● Exercise:
The line containing "Image resolution: width=700" marks the end: quote every line from the start of the records below through it, word for word.

*** Information provided Section Begins ***

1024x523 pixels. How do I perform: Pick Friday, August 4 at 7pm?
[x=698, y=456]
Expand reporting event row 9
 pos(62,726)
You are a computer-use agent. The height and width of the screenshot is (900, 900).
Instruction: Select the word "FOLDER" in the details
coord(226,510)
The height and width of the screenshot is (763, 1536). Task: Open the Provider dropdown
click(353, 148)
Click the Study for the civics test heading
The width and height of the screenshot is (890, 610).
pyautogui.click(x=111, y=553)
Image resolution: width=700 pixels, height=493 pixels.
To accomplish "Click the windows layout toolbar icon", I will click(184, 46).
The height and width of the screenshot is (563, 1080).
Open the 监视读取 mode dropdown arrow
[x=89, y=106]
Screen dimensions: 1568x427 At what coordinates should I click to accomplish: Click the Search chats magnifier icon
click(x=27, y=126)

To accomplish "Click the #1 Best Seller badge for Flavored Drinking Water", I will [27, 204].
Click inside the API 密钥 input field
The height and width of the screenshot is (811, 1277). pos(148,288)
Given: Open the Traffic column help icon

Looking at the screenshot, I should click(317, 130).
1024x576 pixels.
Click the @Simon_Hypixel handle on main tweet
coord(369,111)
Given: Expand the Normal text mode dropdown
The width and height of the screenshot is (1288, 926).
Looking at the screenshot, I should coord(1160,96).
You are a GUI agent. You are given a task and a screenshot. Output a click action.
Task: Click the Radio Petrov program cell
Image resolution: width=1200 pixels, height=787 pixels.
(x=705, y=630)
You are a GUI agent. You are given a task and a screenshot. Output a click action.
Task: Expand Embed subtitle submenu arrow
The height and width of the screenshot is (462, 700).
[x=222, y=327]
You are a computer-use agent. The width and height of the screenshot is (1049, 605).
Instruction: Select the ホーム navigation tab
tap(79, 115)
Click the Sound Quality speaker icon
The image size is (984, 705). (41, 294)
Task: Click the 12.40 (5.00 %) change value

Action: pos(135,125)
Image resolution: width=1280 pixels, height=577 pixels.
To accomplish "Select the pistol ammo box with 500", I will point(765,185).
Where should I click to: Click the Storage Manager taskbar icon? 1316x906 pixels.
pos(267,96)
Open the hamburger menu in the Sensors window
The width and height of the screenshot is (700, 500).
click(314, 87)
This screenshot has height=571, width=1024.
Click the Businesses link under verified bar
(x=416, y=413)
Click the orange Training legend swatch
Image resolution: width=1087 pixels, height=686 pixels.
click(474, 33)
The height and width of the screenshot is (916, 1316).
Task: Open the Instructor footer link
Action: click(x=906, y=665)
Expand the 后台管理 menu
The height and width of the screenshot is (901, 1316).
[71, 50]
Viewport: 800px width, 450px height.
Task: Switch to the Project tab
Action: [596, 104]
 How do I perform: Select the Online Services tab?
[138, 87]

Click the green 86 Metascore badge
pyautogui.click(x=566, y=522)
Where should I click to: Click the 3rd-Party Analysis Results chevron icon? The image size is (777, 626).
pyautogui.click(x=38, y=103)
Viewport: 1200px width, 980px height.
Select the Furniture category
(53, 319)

*** Information provided Section Ends ***

● Output for this task:
1024x523 pixels. How do I perform: Pick Friday, August 4 at 7pm?
[x=698, y=456]
Expand reporting event row 9
 pos(62,726)
You are a computer-use agent. The height and width of the screenshot is (900, 900).
Instruction: Select the word "FOLDER" in the details
coord(226,510)
The height and width of the screenshot is (763, 1536). Task: Open the Provider dropdown
click(353, 148)
Click the Study for the civics test heading
The width and height of the screenshot is (890, 610).
pyautogui.click(x=111, y=553)
Image resolution: width=700 pixels, height=493 pixels.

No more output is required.